▶ _Given task 1_
List the assumptions named in the statement of Theorem 5 in the proof excerpt.

▶ _Selected excerpt_
Similarly, the estimation residual $| {\hat{E}}_{t} (u ∣ π^{*} (o) = ⌜ a ⌝) - w_{o} (a) |$ for the non-self-modifying $o$ -block is Cesàro-zero by R2. Hence the difference between the estimated and the true form of the bound is Cesàro-zero.

For $ε_{FGJ}^{(t)}$ : Theorem 2 guarantees convergence of the error to $0$ .
For $ε_{AC}^{(t)}$ : by Lemma 4 $G_{AC}$ is exact under $\hat{Q}$ ; Lemma 2 gives $\frac{1}{T} \sum P_{t} (\neg G_{AC} ∣ C) \to 0$ for each $C \in {C_{a}, C_{a}^{AC}}$ ; finiteness of $A_{- m}$ and subadditivity close it.
For $ε_{KoDP}^{(t)}$ : Lemma 5 guarantees that, thanks to MCR, the error converges to $0$ .

Since each of these error sources is Cesàro-zero, their sum also tends to zero. $◻$

Theorem 5. Under LSM, FGF, ACH, VR1, and sCBA under $\hat{Q}$ ,

\frac{1}{T} \sum_{t \leq T} ρ_{t} \to_{T \to \infty}^{} 0 ⟺ MCR (A^{*}) .

Proof. $(\Rightarrow)$ This is exactly Theorem 4: with the skeleton fixed, $MCR (A^{*})$ supplies R1 and R2, the structural premises give exactness of the good events under $\hat{Q}$ , and the assembly of Theorem 4 gives $\frac{1}{T} \sum_{t \leq T} ρ_{t} \to 0$ .

$(\Leftarrow)$ We show by contraposition that abandoning either layer breaks the conclusion.

▶ _The data_
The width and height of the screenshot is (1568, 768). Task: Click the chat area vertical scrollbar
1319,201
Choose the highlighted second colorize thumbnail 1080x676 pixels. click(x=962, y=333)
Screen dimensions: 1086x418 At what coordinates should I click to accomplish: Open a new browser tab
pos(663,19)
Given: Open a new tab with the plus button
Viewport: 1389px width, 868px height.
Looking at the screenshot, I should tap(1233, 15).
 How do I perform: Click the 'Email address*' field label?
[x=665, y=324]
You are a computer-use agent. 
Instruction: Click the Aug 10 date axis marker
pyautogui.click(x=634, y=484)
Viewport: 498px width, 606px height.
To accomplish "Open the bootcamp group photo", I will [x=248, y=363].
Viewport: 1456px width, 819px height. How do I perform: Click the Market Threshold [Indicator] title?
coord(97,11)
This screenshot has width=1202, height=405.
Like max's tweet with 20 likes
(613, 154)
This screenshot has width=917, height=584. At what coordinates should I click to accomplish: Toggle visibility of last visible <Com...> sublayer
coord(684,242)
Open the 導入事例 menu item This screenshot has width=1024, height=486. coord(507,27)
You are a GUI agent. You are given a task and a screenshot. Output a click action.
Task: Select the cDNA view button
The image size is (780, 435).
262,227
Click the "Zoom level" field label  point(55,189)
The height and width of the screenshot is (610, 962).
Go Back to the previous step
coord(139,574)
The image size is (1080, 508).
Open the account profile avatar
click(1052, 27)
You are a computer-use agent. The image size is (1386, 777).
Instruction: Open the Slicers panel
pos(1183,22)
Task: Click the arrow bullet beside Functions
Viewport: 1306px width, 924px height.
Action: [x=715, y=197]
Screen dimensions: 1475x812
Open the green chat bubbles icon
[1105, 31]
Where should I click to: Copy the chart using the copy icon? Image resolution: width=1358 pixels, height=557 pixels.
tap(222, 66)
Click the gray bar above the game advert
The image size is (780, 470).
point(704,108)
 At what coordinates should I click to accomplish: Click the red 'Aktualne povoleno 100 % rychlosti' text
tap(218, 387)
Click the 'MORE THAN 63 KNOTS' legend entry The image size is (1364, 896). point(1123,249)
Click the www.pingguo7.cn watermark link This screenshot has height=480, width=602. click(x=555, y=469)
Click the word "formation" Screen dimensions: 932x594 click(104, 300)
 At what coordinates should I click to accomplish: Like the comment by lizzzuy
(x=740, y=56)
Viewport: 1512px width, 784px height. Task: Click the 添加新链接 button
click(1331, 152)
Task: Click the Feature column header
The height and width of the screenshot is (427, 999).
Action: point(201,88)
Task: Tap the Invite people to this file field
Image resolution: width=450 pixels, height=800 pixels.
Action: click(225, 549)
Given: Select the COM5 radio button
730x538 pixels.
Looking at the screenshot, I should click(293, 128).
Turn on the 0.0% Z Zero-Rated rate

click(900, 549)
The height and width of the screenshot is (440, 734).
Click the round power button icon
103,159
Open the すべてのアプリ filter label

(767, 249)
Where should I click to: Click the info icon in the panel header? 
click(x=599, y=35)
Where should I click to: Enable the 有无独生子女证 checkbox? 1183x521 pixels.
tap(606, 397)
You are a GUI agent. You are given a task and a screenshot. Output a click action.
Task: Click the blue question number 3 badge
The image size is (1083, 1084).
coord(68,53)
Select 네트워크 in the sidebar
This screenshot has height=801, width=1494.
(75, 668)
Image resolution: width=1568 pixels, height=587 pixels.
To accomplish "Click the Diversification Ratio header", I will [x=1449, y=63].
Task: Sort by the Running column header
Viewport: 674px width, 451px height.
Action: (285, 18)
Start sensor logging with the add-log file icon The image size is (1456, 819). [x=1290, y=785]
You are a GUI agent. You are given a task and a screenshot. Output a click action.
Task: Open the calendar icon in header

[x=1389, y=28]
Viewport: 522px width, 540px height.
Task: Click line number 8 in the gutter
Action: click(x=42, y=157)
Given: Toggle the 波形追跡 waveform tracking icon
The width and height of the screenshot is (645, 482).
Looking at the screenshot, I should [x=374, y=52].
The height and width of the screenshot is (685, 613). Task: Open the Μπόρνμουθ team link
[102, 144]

▶ _Given task 2_
In the records, replace "Open" with "Launch" in the lines between the one containing "Open the 導入事例" and the one containing "point(704,108)", inclusive. Return only those lines.

▶ _Written answer 1_
LSM, FGF, ACH, VR1, sCBA

▶ _Written answer 2_
Launch the 導入事例 menu item This screenshot has width=1024, height=486. coord(507,27)
You are a GUI agent. You are given a task and a screenshot. Output a click action.
Task: Select the cDNA view button
The image size is (780, 435).
262,227
Click the "Zoom level" field label  point(55,189)
The height and width of the screenshot is (610, 962).
Go Back to the previous step
coord(139,574)
The image size is (1080, 508).
Launch the account profile avatar
click(1052, 27)
You are a computer-use agent. The image size is (1386, 777).
Instruction: Launch the Slicers panel
pos(1183,22)
Task: Click the arrow bullet beside Functions
Viewport: 1306px width, 924px height.
Action: [x=715, y=197]
Screen dimensions: 1475x812
Launch the green chat bubbles icon
[1105, 31]
Where should I click to: Copy the chart using the copy icon? Image resolution: width=1358 pixels, height=557 pixels.
tap(222, 66)
Click the gray bar above the game advert
The image size is (780, 470).
point(704,108)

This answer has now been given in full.